El jeep de mando, con el senegalés al volante, os acercó la única comida del día: arroz hervido, siete dátiles, una remolacha forrajera y dos cantimploras con agua.

Surgió la noche y el bramido del 75 siguió con su regular sinfonía. Pero el plan de ataque había sufrido una variación: tú apagabas a balazos cualquier foco que se encendiese desde el interior; los vehículos de Clayton, que cercaban el fuerte, encendían sus luces y las apagaban de inmediato, así hasta el amanecer; y los zapadores cameruneses desactivaban minas, abriendo una ruta segura para el asalto final.

Llegó el 1 de marzo, tercer día de asedio. Todo se repitió con la regularidad de la naturaleza: los disparos del cañón, los tuyos a cualquier nuevo vigía, y a esperar la próxima noche, en la que los zapadores habían asegurado que abrirían una ruta para el asalto.

A las nueve de la tarde, una bandera blanca asomó desde el interior de El Taj. El coronel Leo y su batallón de infantería colonial, los askaris, se rendían. Era un hecho que el grueso del ejército italiano, situado en el norte de Libia, no les enviaría refuerzos a tiempo.

Leclerc sonrió.

Desde tu posición contemplaste a Fábregas y al adjudant-chef unirse a los soldados que cargaban contra las alambradas y los posibles campos de minas. Daban miedo al miedo, despreciando su propia integridad, ofreciendo su cuerpo en la pira del sacrificio.

—Cabo —la voz de Leclerc detrás de ti—, suba al jeep.

Colocaste el Mosin al hombro y, ayudado por Gitano y el senegalés, te encaramaste al vehículo de mando. El jeep arrancó.

ANTES DE ENTRAR EN EL FUERTE, que ya habían tomado las fuerzas de la Francia Libre, Leclerc te anunció:

—Queda usted ascendido a cabo primero. Quiero que a partir de este momento prepare una escuadra de tiradores de élite.

Gitano cerró los puños, luego te abrazó, y le oíste suspirar:

—Llegarás a coronel.

Un galón amarillo se iba a añadir a los dos rojos. Además, mandarías una escuadra de francotiradores. Creíste que no podías recibir más alegría aquella tarde, pero hubo algo que lo superó.
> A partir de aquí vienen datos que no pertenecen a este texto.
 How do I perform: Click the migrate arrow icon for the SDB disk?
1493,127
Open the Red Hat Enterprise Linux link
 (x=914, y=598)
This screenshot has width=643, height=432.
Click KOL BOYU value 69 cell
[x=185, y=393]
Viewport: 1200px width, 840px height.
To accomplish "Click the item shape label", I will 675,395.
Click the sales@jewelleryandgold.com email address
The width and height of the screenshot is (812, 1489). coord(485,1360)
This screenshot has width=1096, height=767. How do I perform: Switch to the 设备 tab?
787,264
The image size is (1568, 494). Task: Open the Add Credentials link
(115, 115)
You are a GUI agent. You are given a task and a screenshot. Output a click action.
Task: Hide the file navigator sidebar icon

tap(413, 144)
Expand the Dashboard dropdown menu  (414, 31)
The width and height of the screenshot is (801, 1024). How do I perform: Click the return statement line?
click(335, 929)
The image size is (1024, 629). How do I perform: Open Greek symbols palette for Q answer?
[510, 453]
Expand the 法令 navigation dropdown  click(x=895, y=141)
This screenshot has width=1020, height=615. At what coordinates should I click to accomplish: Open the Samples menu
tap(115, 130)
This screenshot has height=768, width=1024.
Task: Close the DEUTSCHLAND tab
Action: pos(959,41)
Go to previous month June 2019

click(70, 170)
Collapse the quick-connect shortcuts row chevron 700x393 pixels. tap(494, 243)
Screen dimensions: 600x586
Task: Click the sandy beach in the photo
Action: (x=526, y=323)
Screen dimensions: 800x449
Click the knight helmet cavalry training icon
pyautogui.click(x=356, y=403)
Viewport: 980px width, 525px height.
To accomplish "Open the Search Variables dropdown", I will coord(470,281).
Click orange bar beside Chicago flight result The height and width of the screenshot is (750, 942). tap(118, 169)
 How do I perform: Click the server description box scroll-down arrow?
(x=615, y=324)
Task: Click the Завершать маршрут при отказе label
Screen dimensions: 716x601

De los quinientos ochenta hombres al mando del coronel Leo, sólo se pudieron hacer trescientos treinta y dos prisioneros. El resto había muerto por los impactos del cañón del 75 o las balas de tu Mosin. El armamento italiano pasó a vuestras manos —cientos de fusiles, decenas de ametralladoras y catorce vehículos— y el fuerte que controlaba todo el sur de Cirenaica y amenazaba Sudán se convirtió en vuestro hogar.

Lo que más te sorprendió fue el contraste con los italianos, que iban engominados, perfumados y elegantemente vestidos y equipados.

—La vieja ley de todos los tiempos —sentenció Fábregas, ante el desfile de los fascistas—: El triunfo del dolor sobre la vida fácil.

La noche se cerró sobre vosotros y Leclerc ordenó al teniente Dronne que reuniese a las compañías.

—Tuguta —gritó Dronne—, toque a formar.

Tú también te incorporaste a la formación, detrás de Fábregas y Campos, aunque con muletas. Se izó la bandera con la Cruz de Lorena. Sonó La Marsellesa. Y sin que nadie diera el permiso, a Turuta se le escapó el Himno de Riego.

Leclerc sonrió y, desde lo alto de unas escaleras que daban acceso a la puerta principal del puesto de mando, lanzó unas palabras de enhorabuena y agradecimiento a todos en nombre de la Francia Libre. Y terminó con aquel juramento:

—No nos detendremos hasta que la bandera de la Francia Libre flote también sobre París, Metz y Estrasburgo.

Estrasburgo, había dicho, y tu mente tradujo: «Törni».

Si aquel era el juramento de Leclerc en Koufra, para ti estaba todo muy claro: no te separarías de él hasta obligarle a cumplirlo.